WORK TO BE COMPLETED:
Return the full listing word for word, but drop every picture from it.
------ MATERIAL FOR THE TASK ------
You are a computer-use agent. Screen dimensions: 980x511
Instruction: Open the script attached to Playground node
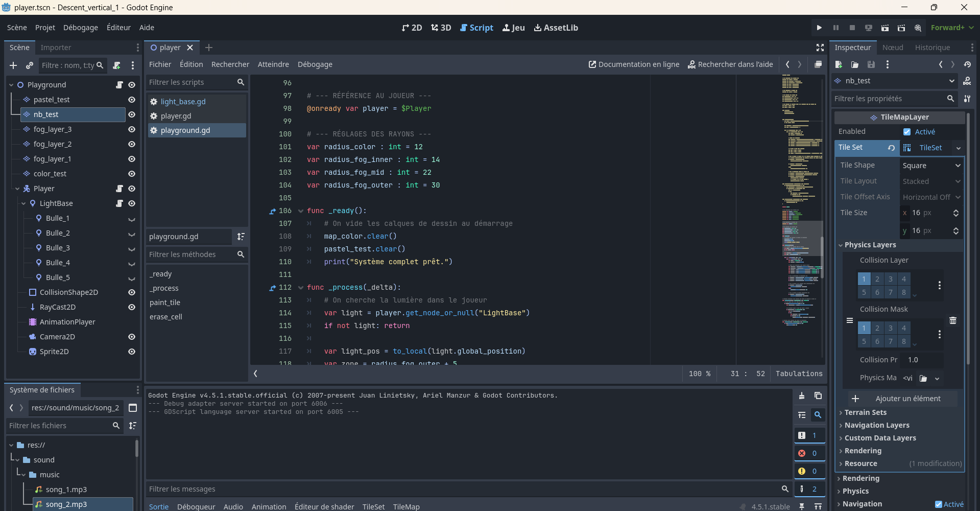(x=119, y=85)
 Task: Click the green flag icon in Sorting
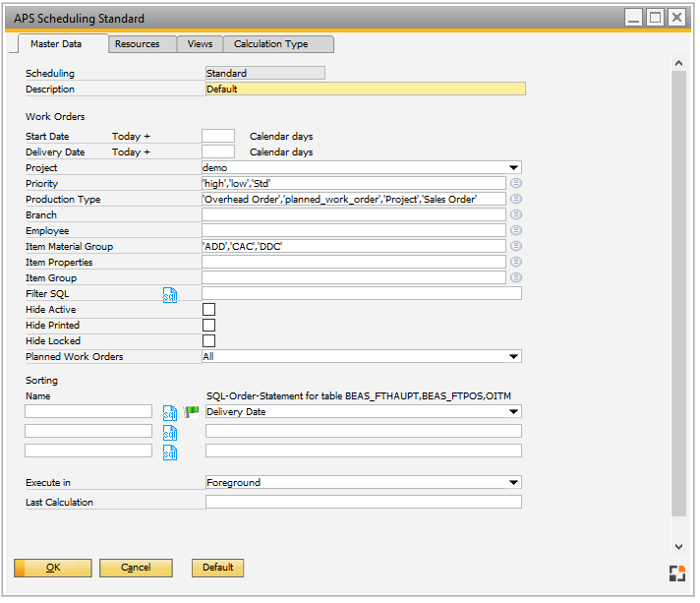click(191, 412)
------
SOLUTION TO THE PROBLEM:
You are a computer-use agent. Screen dimensions: 980x511
Instruction: Open the script attached to Playground node
(x=119, y=85)
 Task: Click the green flag icon in Sorting
click(191, 412)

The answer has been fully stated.